- **TEXTO ORIGINAL**:
################

No niego que el paso de los años influye,

que mente y cuerpo se agrietan,

que mueran neuronas sin remedio,

que se olviden viejas banderas,

que se apaguen nuestros seguros faros

en medio de una noche tormentosa,

lejos de tierra firme

Me rehúso a justificar condiciones contractuales,

a pactos a escondidas de la gente,

a demandas de siniestros productores

a vivir en forma apacible sin villanos cerca.

Olvidaron letras y argumentos

con la mansa dejadez,

con la insulsa premura

de quien se echa a dormir una siesta

Algunos próceres de nuestra juventud

a los que les faltaba recato y les sobraba bravura,

a quienes rendíamos devoción de compañeros,

aplaudíamos con incendiario entusiasmo,

seguíamos con ciega lealtad

nos decepcionan

No creo que se deba a la mudanza de barrio,

a frecuentar otros aplaudidores,

a sentirse parte de,

a renegar de los pecados de juventud,

a cierta amnesia transitoria.

No creo que sean los espejos que no vimos,

aquella famosa raíz imperceptible,

esa falta condena “Siempre fueron así”

Cien veces peores que la bomba de neutrones

son la desilusión y el desencanto

Antes de la tormenta

 


Los papeles en el caos que presagia la tormenta. Estuve toda la tarde repasando borradores sin encontrar una idea que pudiese continuarlos. Sentía correr por el cuerpo esa ansiedad que no se calma con pastillas. Me propuse trabajar hasta que algo surgiese, leyendo y releyendo, con la paciencia del pescador, con la voluntad de la hormiga. Tenía una canción que nació en el 86 y quedó inconclusa. Contaba con palabras como Austral que ya nadie recuerda como moneda. La había pensado como introducción para un espectáculo que nunca presenté. Otras canciones a medio tejer contaban con un par de estrofas de cuatro versos, algunos cuentos, un par de poemas a media luz.

De pronto sopló el viento sobre las velas y las palabras se fueron ordenando solas. Desempolvé mi querida Olivetti Lettera 32 y hacerla sonar un poco después de meses silenciosos, para quitarle los celos hacia la laptop y volver a sentir el golpe de los tipos contra la hoja en blanco y el rodillo. Pequeños vicios de escritor que siempre vuelve con nostalgia a los puertos conocidos. Pensé en un borrador sobre el humor, en la tasa de desempleo con culpa,  en Clarice Lispector escribiendo con su máquina sobre la falda y en la muerte de los oficios ante el avance tecnológico y quién reparará mi querida máquina de escribir.

################

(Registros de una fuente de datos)
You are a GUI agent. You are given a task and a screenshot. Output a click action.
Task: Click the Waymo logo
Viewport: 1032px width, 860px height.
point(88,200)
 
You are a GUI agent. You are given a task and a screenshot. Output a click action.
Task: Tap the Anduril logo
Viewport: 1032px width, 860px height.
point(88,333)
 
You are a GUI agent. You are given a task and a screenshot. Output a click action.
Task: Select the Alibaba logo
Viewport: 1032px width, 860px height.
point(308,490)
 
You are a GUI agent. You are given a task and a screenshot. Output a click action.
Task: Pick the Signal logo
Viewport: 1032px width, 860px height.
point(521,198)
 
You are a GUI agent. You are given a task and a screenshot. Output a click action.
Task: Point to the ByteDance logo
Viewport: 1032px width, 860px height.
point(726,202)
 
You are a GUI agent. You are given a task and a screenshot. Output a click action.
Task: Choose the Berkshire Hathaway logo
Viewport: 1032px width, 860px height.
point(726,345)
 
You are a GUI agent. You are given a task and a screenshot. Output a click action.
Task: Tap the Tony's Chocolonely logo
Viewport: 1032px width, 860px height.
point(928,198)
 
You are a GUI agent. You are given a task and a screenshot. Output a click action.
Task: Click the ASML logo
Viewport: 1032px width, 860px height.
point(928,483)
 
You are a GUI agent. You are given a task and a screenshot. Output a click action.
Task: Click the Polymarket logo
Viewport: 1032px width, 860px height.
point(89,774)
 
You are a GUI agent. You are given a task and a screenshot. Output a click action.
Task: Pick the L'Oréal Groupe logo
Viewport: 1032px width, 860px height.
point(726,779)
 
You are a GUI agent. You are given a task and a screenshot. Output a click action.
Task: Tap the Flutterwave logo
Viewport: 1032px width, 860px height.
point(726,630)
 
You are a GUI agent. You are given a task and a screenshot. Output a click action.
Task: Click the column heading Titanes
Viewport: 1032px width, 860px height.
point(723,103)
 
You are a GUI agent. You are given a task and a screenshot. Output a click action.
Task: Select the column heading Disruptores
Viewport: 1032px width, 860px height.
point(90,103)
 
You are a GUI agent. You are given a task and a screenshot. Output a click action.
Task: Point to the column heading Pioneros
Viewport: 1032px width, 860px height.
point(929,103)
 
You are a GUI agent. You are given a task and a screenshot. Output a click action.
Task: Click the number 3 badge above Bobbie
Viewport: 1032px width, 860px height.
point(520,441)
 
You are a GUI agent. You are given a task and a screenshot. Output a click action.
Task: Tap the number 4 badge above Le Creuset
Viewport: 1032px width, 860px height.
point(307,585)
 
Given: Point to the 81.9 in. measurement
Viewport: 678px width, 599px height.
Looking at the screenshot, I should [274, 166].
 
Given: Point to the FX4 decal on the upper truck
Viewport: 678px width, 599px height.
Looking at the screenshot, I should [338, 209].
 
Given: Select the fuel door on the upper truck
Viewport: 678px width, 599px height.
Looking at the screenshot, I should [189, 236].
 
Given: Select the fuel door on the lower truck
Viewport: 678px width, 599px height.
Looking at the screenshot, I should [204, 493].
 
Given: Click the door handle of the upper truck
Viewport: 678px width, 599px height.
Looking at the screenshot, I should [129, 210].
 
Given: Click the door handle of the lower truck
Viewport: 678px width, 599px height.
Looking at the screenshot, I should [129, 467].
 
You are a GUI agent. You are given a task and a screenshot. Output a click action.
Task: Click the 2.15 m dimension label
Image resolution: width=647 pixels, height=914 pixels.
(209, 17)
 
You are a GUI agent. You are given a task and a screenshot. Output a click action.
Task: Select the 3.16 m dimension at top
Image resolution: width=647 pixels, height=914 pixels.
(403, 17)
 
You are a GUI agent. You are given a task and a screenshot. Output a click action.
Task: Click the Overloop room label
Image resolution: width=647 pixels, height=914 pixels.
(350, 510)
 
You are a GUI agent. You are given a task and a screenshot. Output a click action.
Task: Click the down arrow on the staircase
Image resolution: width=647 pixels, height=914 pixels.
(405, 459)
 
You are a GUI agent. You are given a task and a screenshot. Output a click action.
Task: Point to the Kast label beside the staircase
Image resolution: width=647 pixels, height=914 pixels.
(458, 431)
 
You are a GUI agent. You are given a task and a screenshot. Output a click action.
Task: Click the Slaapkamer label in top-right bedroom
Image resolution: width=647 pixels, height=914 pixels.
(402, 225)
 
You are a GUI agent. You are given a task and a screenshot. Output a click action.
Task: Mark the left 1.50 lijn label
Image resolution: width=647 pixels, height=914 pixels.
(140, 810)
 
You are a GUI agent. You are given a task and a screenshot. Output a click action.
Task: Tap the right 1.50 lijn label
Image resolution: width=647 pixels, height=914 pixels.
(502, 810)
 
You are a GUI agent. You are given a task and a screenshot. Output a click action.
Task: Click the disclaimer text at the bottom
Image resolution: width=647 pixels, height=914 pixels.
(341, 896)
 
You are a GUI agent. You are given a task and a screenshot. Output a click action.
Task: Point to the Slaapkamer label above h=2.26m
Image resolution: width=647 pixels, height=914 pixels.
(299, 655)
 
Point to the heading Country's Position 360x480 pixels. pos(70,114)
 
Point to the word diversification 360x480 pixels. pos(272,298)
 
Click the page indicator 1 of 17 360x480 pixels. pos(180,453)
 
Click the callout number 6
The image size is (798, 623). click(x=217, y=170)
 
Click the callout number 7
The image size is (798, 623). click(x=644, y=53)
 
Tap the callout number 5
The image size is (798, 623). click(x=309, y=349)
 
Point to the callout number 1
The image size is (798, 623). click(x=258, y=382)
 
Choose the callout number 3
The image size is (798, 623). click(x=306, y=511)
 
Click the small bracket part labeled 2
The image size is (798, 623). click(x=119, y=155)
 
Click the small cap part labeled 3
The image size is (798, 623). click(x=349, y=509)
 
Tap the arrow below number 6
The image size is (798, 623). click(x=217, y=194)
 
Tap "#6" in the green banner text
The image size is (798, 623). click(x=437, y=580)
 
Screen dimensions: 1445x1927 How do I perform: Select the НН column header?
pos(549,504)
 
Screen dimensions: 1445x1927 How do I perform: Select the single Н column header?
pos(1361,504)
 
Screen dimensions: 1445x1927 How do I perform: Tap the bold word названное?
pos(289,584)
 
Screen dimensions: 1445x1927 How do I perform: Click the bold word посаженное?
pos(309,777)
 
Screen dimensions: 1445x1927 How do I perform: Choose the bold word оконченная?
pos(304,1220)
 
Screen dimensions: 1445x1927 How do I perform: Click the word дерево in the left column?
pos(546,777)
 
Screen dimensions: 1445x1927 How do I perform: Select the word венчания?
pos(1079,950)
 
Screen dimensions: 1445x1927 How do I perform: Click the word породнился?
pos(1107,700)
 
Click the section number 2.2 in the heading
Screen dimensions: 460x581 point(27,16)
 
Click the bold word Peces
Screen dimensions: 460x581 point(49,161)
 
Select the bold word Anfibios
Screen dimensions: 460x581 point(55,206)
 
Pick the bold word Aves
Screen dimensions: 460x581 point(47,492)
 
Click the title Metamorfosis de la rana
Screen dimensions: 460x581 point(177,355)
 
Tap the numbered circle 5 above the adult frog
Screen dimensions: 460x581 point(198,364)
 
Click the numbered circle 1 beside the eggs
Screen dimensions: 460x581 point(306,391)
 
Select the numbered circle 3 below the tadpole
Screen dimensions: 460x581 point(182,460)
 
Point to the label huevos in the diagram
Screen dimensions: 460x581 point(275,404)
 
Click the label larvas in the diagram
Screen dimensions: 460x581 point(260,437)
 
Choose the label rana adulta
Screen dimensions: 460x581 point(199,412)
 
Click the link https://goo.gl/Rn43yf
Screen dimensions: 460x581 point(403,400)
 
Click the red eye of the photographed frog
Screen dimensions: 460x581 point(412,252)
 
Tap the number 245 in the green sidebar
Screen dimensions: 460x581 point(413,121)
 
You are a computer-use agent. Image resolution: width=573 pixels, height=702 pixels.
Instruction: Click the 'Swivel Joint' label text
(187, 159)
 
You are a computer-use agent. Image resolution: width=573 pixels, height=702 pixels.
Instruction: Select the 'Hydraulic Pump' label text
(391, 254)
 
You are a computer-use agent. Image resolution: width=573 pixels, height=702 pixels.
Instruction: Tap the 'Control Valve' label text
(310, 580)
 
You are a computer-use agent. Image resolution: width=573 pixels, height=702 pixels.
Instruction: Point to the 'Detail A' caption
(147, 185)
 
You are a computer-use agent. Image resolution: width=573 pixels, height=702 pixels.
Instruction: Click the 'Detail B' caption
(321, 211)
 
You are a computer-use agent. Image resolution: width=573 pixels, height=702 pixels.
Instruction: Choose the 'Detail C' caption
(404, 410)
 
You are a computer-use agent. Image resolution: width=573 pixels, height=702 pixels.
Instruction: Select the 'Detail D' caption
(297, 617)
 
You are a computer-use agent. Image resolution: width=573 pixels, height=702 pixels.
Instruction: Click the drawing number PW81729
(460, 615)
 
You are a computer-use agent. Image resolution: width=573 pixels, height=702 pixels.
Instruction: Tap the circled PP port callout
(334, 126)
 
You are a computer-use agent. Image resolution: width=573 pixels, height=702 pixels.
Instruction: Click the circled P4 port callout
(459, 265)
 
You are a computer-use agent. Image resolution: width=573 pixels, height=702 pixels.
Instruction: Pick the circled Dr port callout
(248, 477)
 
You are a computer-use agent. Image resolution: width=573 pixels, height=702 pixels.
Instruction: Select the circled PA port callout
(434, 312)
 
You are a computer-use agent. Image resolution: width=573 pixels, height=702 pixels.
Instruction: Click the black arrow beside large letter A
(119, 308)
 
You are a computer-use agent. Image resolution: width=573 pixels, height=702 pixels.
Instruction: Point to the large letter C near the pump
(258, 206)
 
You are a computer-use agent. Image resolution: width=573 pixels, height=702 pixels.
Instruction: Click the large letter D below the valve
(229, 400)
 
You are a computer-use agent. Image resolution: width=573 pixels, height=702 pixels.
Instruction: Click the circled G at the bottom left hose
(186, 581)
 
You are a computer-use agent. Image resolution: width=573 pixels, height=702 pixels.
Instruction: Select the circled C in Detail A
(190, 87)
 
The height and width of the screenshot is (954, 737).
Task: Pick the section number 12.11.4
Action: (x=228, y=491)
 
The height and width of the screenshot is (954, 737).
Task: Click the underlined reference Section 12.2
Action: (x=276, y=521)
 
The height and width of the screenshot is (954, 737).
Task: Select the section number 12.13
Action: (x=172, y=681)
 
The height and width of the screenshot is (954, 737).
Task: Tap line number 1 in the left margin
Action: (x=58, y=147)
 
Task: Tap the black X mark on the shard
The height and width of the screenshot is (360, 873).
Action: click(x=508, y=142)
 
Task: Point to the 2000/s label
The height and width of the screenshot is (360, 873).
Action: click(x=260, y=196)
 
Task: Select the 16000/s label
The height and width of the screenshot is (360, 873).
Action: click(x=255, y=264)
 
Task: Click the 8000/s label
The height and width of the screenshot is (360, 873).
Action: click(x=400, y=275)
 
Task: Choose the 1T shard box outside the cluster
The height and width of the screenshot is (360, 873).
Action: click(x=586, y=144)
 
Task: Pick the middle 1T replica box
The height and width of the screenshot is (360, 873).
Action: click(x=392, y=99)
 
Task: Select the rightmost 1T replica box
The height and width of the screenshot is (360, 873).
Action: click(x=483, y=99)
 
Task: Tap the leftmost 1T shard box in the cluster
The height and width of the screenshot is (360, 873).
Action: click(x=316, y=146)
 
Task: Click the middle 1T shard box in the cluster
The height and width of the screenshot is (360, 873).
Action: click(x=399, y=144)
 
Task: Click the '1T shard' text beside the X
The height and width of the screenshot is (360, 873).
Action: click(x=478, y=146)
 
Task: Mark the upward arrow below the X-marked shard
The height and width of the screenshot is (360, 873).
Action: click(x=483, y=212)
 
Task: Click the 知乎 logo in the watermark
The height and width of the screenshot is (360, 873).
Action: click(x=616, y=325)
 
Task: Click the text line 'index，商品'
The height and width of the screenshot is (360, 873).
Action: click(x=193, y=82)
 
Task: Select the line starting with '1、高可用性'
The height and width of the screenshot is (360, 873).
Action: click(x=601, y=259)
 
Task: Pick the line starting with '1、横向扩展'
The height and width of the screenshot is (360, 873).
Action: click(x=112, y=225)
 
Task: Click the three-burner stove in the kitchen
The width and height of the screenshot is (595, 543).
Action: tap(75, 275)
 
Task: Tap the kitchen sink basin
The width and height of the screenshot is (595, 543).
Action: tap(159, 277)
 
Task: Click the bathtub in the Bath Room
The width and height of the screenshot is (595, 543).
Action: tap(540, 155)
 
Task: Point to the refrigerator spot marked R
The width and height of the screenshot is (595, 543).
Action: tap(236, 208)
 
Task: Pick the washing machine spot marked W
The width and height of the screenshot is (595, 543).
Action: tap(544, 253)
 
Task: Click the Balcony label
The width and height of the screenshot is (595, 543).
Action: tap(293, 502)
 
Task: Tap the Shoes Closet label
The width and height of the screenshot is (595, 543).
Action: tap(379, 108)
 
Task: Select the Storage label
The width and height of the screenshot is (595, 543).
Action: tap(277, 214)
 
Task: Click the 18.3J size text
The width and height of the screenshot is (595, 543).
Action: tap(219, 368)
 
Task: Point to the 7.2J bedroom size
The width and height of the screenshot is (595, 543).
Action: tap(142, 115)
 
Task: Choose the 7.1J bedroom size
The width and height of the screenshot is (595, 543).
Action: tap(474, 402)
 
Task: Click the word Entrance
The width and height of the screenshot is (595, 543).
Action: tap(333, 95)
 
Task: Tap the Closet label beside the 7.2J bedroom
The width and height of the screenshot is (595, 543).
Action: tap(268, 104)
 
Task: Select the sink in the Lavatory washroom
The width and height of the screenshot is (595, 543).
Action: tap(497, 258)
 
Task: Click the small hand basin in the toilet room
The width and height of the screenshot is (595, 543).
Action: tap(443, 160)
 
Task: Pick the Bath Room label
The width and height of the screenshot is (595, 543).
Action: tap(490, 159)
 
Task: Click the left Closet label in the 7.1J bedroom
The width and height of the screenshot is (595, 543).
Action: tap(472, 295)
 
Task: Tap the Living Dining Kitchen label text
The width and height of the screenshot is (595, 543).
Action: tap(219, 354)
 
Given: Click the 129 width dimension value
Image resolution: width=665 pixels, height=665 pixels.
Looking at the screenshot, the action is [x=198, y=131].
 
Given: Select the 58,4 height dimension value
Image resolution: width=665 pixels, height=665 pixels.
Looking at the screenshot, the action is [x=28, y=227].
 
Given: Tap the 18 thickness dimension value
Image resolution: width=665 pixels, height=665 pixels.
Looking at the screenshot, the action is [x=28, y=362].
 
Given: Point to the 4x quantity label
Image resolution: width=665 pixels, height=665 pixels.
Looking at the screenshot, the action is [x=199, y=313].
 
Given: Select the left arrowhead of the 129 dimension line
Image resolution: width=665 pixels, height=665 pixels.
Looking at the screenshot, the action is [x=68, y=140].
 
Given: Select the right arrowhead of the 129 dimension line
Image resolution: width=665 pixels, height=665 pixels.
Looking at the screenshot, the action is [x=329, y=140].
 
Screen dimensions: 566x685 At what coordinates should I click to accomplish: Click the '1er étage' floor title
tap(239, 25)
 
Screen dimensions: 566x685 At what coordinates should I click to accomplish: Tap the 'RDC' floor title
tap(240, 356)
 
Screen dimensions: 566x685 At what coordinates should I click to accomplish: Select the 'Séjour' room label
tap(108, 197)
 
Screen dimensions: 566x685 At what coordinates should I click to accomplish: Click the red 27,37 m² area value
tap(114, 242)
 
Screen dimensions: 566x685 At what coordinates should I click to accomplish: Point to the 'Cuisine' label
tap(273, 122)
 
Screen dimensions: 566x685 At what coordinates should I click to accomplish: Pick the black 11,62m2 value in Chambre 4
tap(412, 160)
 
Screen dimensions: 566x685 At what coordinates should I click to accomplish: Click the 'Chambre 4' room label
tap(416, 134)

################

- **TAREA PENDIENTE**: Por favor, continúa el texto original, el de la desilusión y la vieja máquina de escribir, a partir de su última oración.

- **RESPUESTA**:
Para la canción no necesité la guitarra. La melodía repiqueteaba en mi cabeza desde hacía días. Encendí un cigarrillo, me serví un café con azúcar. Entendí que el pequeño velero se movía. Escribí una estrofa nueva y me quedé mirando el papel con los ojos fijos sin dirección firme. Anoté lo que quería decir en la canción para ver si me ayudaba a quitar el ancla. Entonces enderecé la proa de manera firme hasta el final. Tengo una canción sobre la inspiración que debería volver a cantar y que quedó afuera de la lista de buena fe que conformaron el disco.

Me planteé y me reproché que las publicaciones diarias en las redes me quitaban tiempo y vigor para sentarme a escribir como me gusta, que quizás esta obligación de publicar y que nació por un desafío y una invitación de un colega a escribir humor de una línea, simple, directo, irónico, sarcástico, fiel a mi estilo, se estaba transformando en vicio y el ocio creativo se estaba resumiendo a mirar por la ventana que da a la calle.

Pero fue a la noche cuando se destapó la chimenea. Bajo la luz de la lámpara que compré especialmente para estos momentos escribí lo que faltaba y un poema sobre los cambios en quienes unos atrás fueron nuestros héroes.

Tomé una foto. No sabía entonces que el primer audio de la mañana siguiente no sería con buenas noticias.

Repasé la lista de cosas que me hacen falta para tener la energía y el valor indispensables para escribir, actividades simples como caminar o andar en bicicleta. Volví a pensar en Clarice Lispector y cuánto me ayudaba leer las crónicas que publicó durante seis años en el Journal do Brasil. Sin dudas, leyendo a Saramago, aparecieron otros cuentos que nada tienen que ver con el portugués y su magnífica prosa. Con Murakami otro tanto. Leer ayuda a escribir, no importa qué, aunque sea el periódico, huir de los zócalos televisivos y los títulos relámpago de las últimas noticias, casi siempre mal redactadas, casi siempre mentirosas.

Puse punto final al texto y al trabajo diario. Apagué la luz y me fui a dormir tranquilo.